▶ WHAT THIS TASK INVOLVES
Set down, character for character, everything in the records below from the line holding "Task: Click the share icon in address bar" down to the line holding "The image size is (2182, 1364).", and no other line.

━━ DATA

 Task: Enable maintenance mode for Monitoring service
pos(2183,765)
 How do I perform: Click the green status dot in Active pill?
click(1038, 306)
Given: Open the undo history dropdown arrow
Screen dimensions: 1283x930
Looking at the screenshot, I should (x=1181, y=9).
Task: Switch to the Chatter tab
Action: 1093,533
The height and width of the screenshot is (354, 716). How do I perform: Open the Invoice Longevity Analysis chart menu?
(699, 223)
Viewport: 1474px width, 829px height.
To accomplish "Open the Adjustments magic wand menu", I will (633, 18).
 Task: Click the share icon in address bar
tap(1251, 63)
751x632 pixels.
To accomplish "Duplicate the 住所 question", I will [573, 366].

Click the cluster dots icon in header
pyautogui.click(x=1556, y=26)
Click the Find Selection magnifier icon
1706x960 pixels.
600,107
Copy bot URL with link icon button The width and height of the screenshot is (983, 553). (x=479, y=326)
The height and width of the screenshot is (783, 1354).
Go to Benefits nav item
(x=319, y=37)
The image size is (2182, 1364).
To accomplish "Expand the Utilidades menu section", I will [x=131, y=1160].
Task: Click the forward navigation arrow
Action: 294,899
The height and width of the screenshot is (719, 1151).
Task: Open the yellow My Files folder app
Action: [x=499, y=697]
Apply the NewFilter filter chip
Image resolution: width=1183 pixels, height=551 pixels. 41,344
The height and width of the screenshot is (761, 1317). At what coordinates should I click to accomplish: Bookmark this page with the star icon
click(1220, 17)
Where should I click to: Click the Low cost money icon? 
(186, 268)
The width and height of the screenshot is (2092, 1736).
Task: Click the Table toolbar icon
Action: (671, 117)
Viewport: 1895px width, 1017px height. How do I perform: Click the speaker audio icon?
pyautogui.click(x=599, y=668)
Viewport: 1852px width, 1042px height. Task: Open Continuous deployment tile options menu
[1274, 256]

━━━━

▶ RESPONSE AREA
 Task: Click the share icon in address bar
tap(1251, 63)
751x632 pixels.
To accomplish "Duplicate the 住所 question", I will [573, 366].

Click the cluster dots icon in header
pyautogui.click(x=1556, y=26)
Click the Find Selection magnifier icon
1706x960 pixels.
600,107
Copy bot URL with link icon button The width and height of the screenshot is (983, 553). (x=479, y=326)
The height and width of the screenshot is (783, 1354).
Go to Benefits nav item
(x=319, y=37)
The image size is (2182, 1364).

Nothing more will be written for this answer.